这是一个简单的对话补全脚本，展示了如何调用 JoyAI-Flash API。

from openai import OpenAI

client = OpenAI(base_url="http://IP:PORT/v1", api_key="EMPTY")


def simple_chat(client: OpenAI):
    messages = [
        {
            "role": "user",
            "content": [
                {
                    "type": "text",
                    "text": "which one is bigger, 9.11 or 9.9? think carefully.",
                }
            ],
        },
    ]
    model_name = client.models.list().data[0].id
    response = client.chat.completions.create(
        model=model_name, messages=messages, stream=False, max_tokens=4096
    )
    print(f"response: {response.choices[0].message.content}")


if __name__ == "__main__":
    simple_chat(client)

工具调用补全

这是一个简单的工具调用补全脚本，展示了如何调用 JoyAI-Flash API。

import json

from openai import OpenAI

client = OpenAI(base_url="http://IP:PORT/v1", api_key="EMPTY")

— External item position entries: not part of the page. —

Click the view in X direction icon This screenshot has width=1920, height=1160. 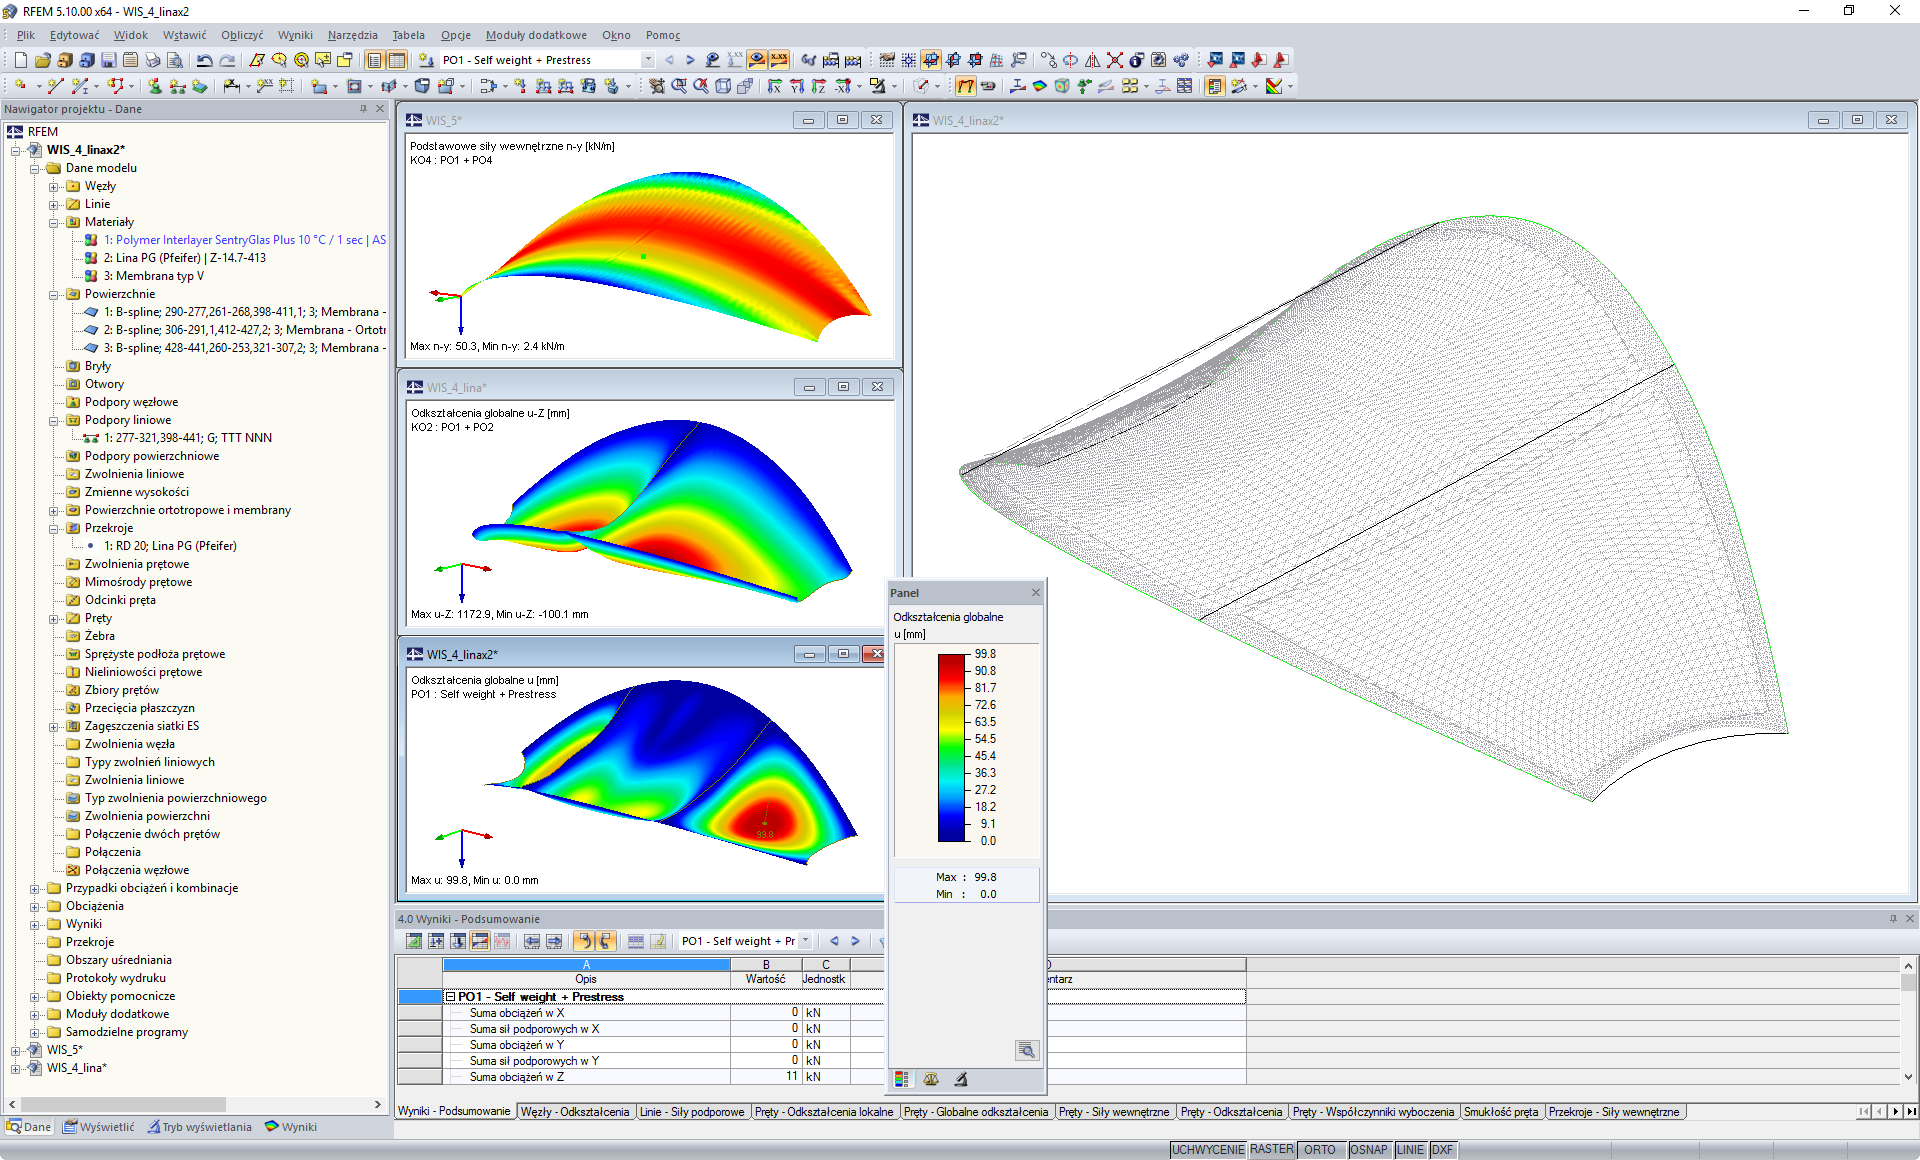[773, 86]
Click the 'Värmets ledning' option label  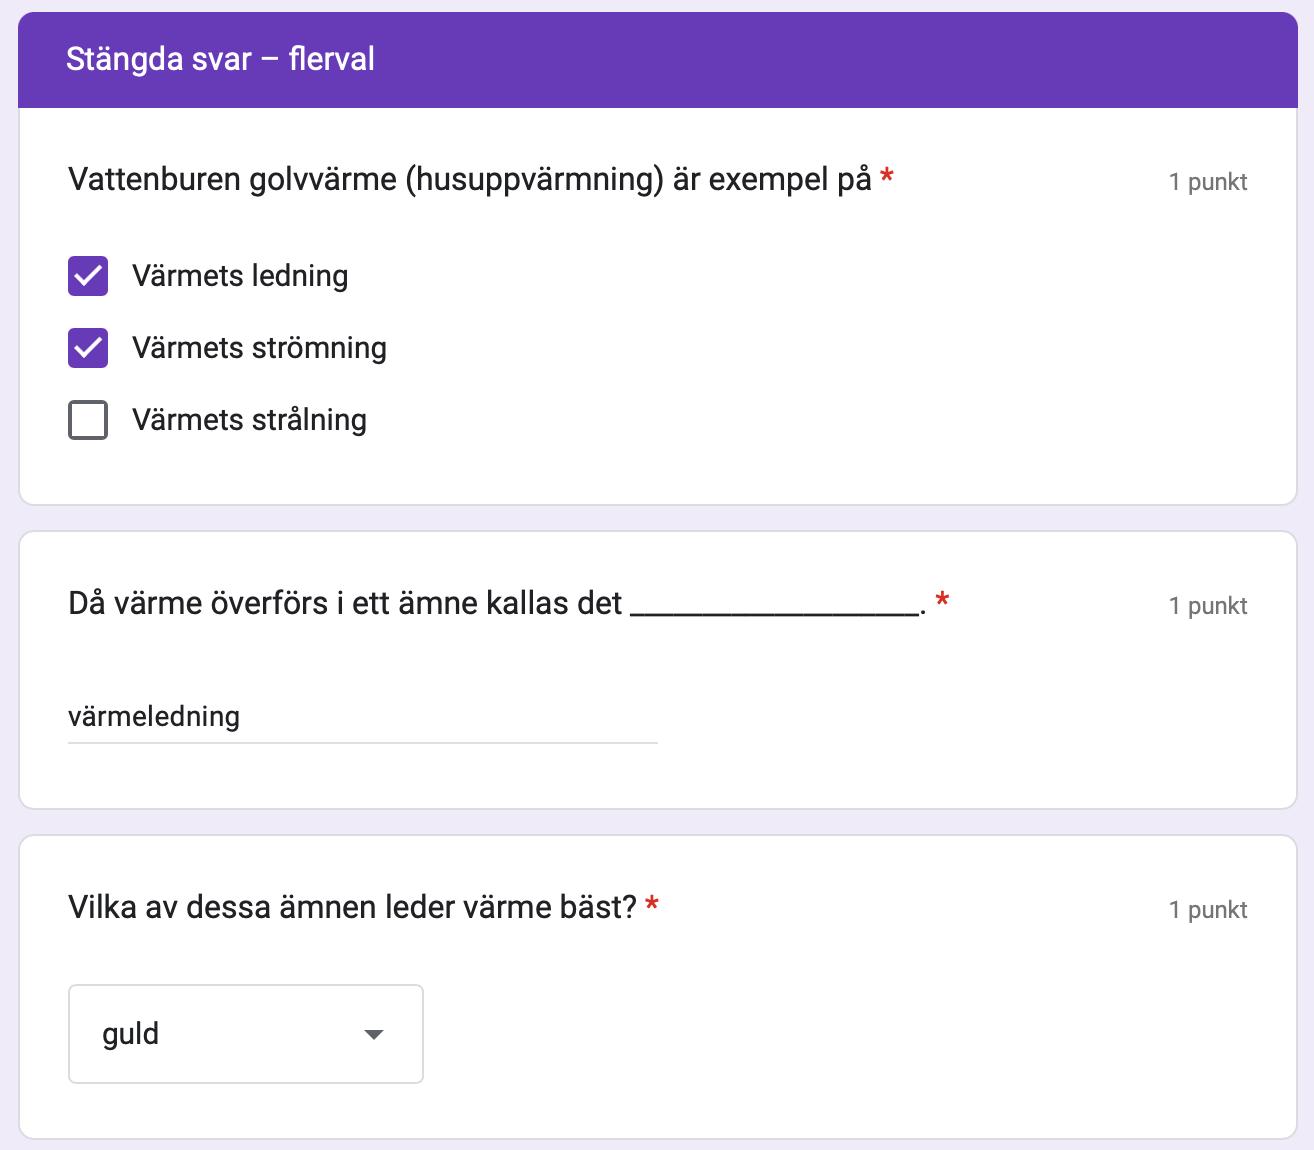[x=240, y=276]
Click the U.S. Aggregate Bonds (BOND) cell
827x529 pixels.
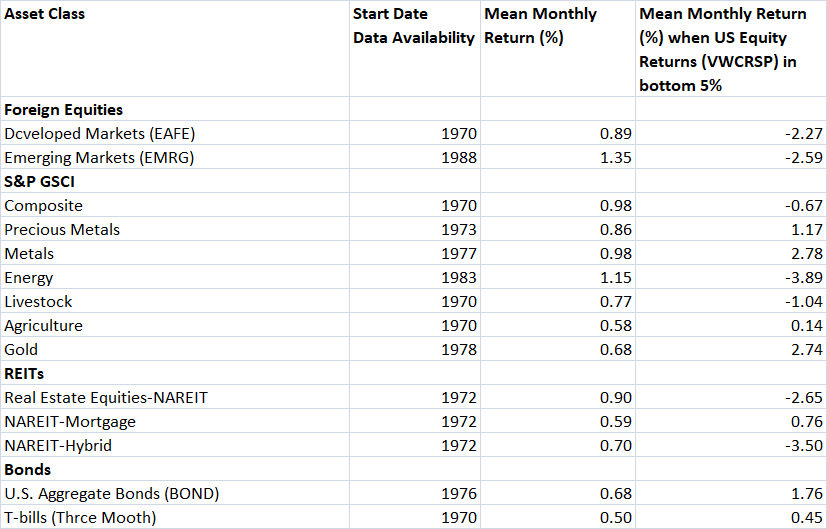[x=112, y=493]
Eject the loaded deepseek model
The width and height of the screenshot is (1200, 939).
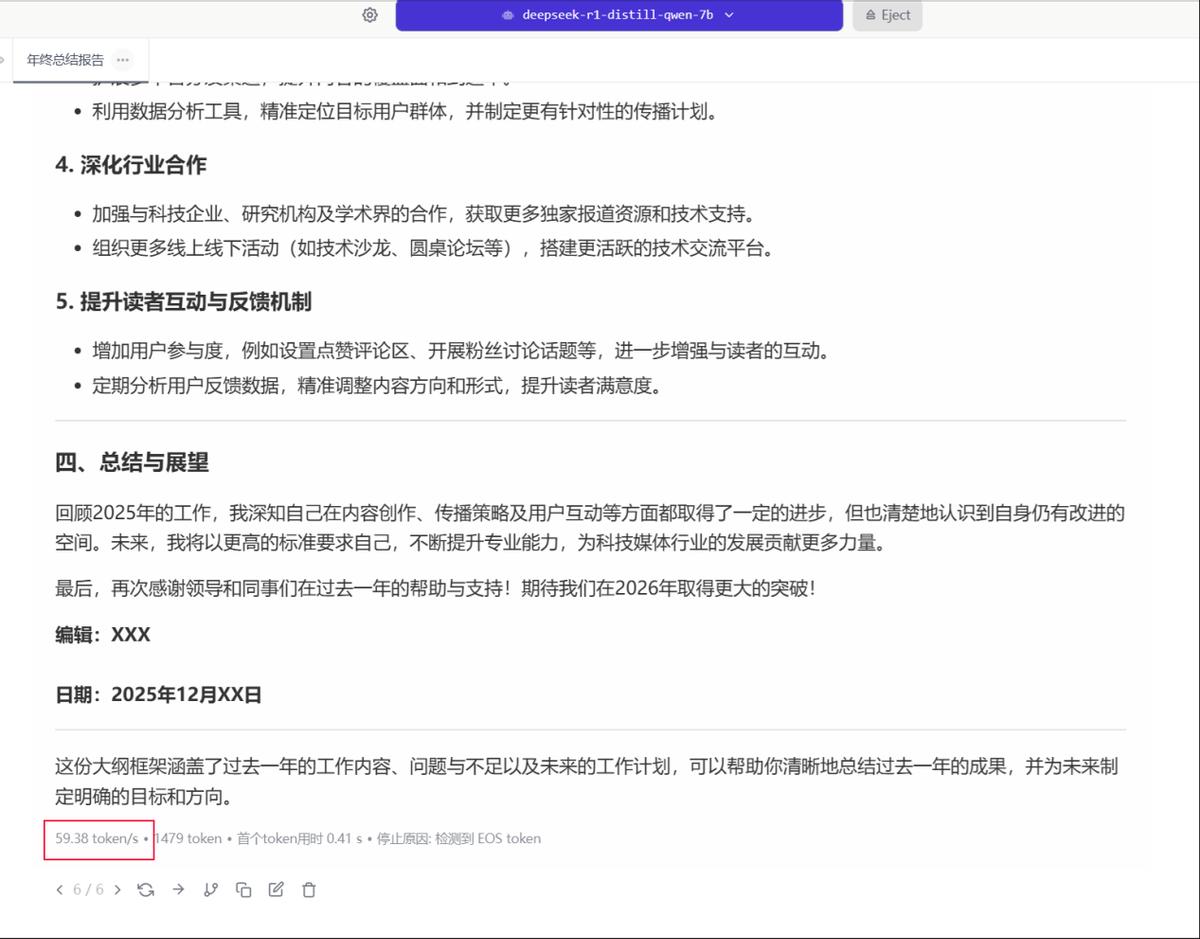click(886, 15)
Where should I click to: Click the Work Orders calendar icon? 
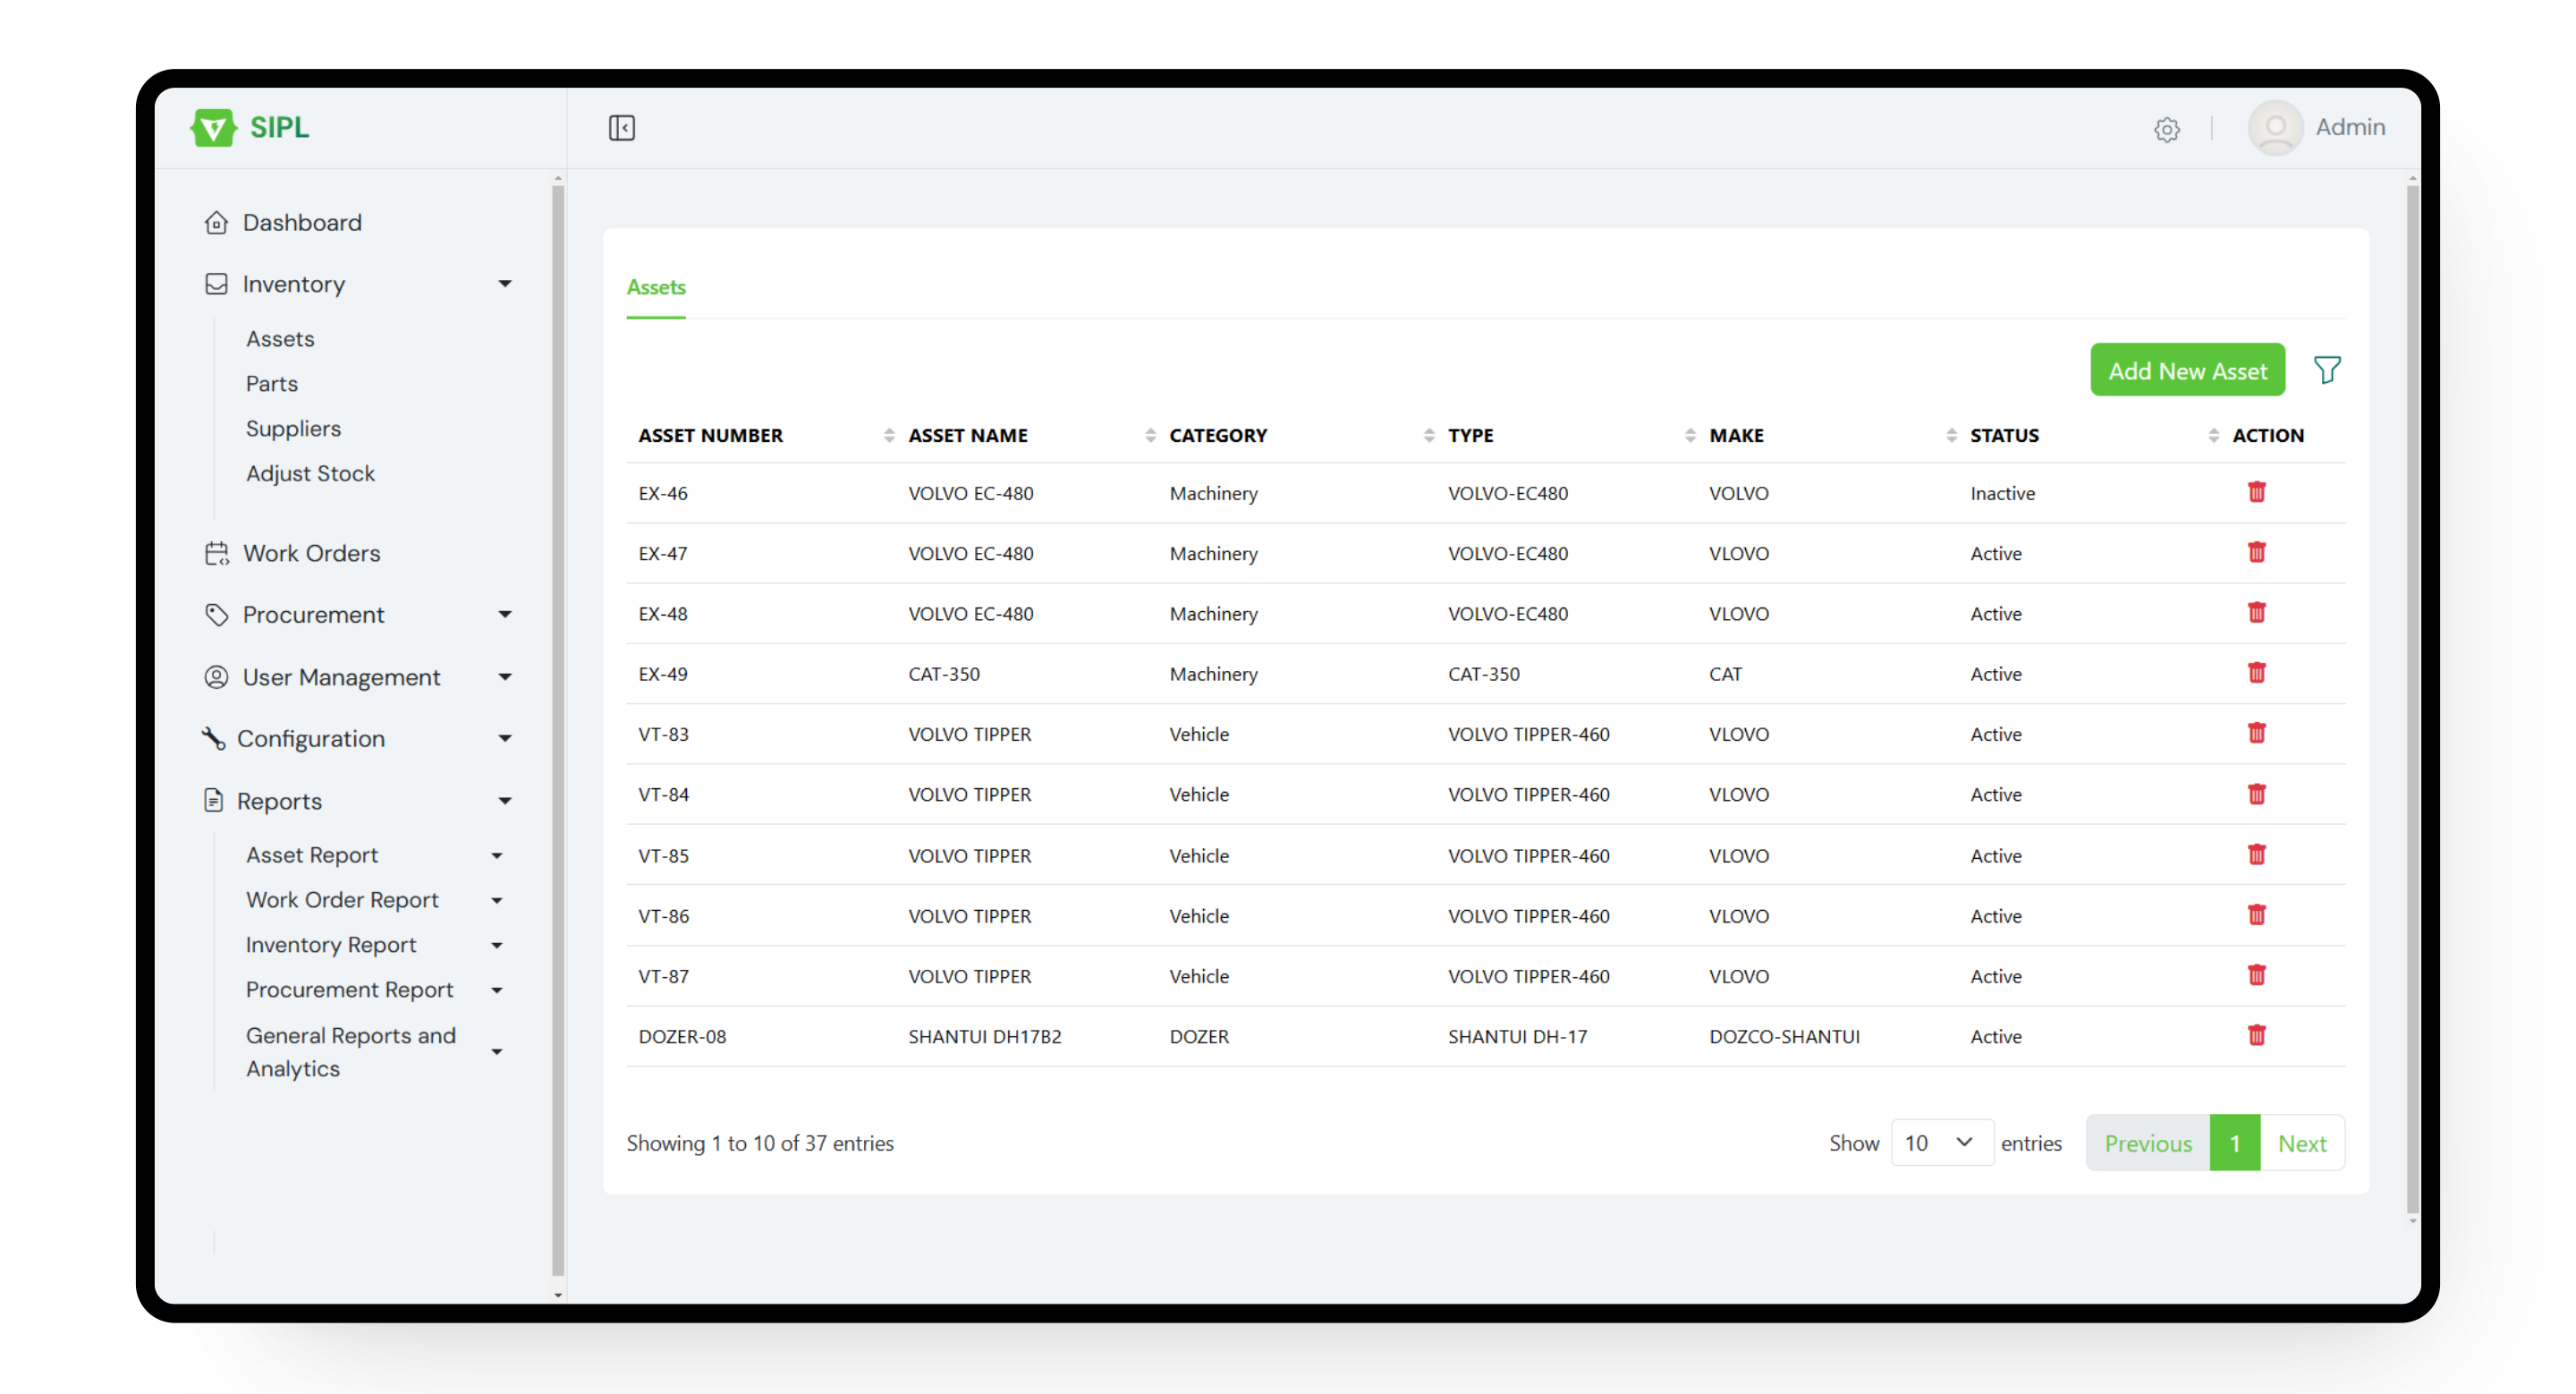pos(216,552)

def my_calculator(expression: str) -> str:
    return str(eval(expression))


def rewrite(expression: str) -> str:
    return str(expression)


def simple_tool_call(client: OpenAI):
    messages = [
        {
            "role": "user",
            "content": [
                {
                    "type": "text",
                    "text": "use my functions to compute the results for the equations: 6+1",
                },
            ],
        },
    ]
    tools = [
        {
            "type": "function",
            "function": {
                "name": "my_calculator",
                "description": "A calculator that can evaluate a mathematical equation and compute its results.",
                "parameters": {
                    "type": "object",
                    "properties": {
                        "expression": {
                            "type": "string",
                            "description": "The mathematical expression to evaluate.",
                        },
                    },
                    "required": ["expression"],
                },
            },
        },
        {
            "type": "function",
            "function": {
                "name": "rewrite",
                "description": "Rewrite a given text for improved clarity",
                "parameters": {
                    "type": "object",
                    "properties": {
                        "text": {
                            "type": "string",
                            "description": "The input text to rewrite",
                        }
                    },
                },
            },
        },
    ]
    model_name = client.models.list().data[0].id
    response = client.chat.completions.create(
        model=model_name,
        messages=messages,
        temperature=1.0,
        max_tokens=1024,
        tools=tools,
        tool_choice="auto",
    )
    tool_calls = response.choices[0].message.tool_calls

    results = []
    for tool_call in tool_calls:
        function_name = tool_call.function.name
        function_args = tool_call.function.arguments
        if function_name == "my_calculator":
            result = my_calculator(**json.loads(function_args))
            results.append(result)
    messages.append({"role": "assistant", "tool_calls": tool_calls})
    for tool_call, result in zip(tool_calls, results):
        messages.append(
            {
                "role": "tool",
                "tool_call_id": tool_call.id,
                "name": tool_call.function.name,
                "content": result,
            }
        )
    response = client.chat.completions.create(
        model=model_name,
        messages=messages,
        temperature=1.0,
        max_tokens=1024,
    )
    print(response.choices[0].message.content)


if __name__ == "__main__":
    simple_tool_call(client)

6. 许可协议

代码仓库和模型权重均遵循 Modified MIT License 进行发布。